#### Goal
Print the passage from the farewell post about leaving Seattle, from "From what I" up to and including "and Los Angeles.".

This is it, folks, my last at-bat for New To Seattle. After five years and nearly 300 postings, I’m moving on again, to what will be something like my 16th home in 45 years. My new place of habitual abode is in–drum roll, please–Las Vegas. It was family reasons that brought me the 1,100 miles from the Los Angeles area to Seattle, and family reasons that are bringing me the 1,100 miles from Seattle to Vegas.
I lived in Seattle only a half-decade, but boy have I seen change. Among other things, Seattle has become one giant construction zone. That’s due partly to an influx of population but also due to, I think, over-optimistic estimates about how long it will take for the Seattle boom will turn into a bubble (I think it already has) and then peter out into the inevitable bust (right around the corner, I predict).
From what I can tell, public officials and local business leaders are making long-term capital projections assuming that the extraordinarily elevated levels of current growth will continue to rise rather than using the historic, much lower growth rate and adding a little. I saw this kind of flawed thinking happen in other metro areas I have lived in over the decades, including Houston, New York and Los Angeles.

#### Data shown

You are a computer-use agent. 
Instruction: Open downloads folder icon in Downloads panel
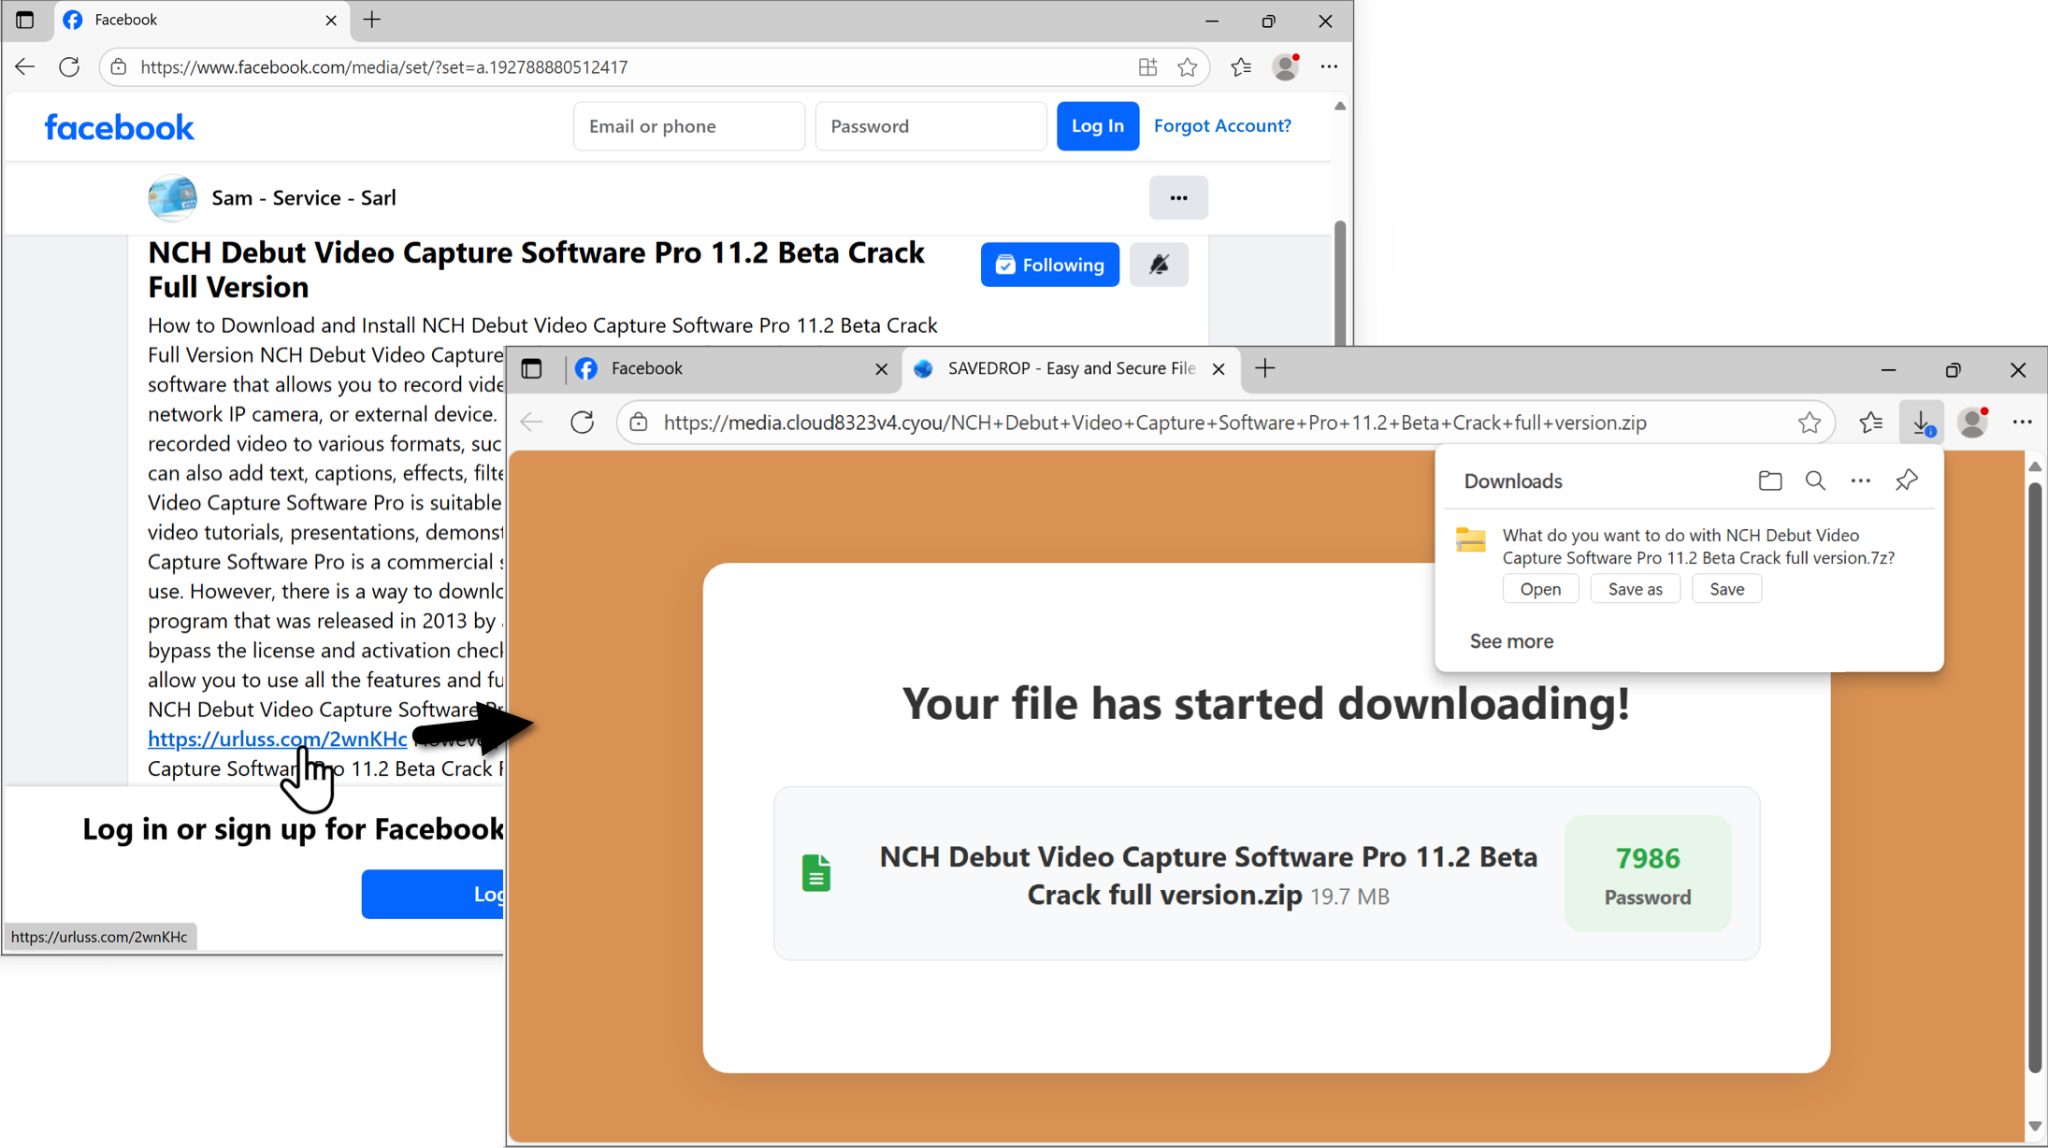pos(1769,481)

#### Full solution
From what I can tell, public officials and local business leaders are making long-term capital projections assuming that the extraordinarily elevated levels of current growth will continue to rise rather than using the historic, much lower growth rate and adding a little. I saw this kind of flawed thinking happen in other metro areas I have lived in over the decades, including Houston, New York and Los Angeles.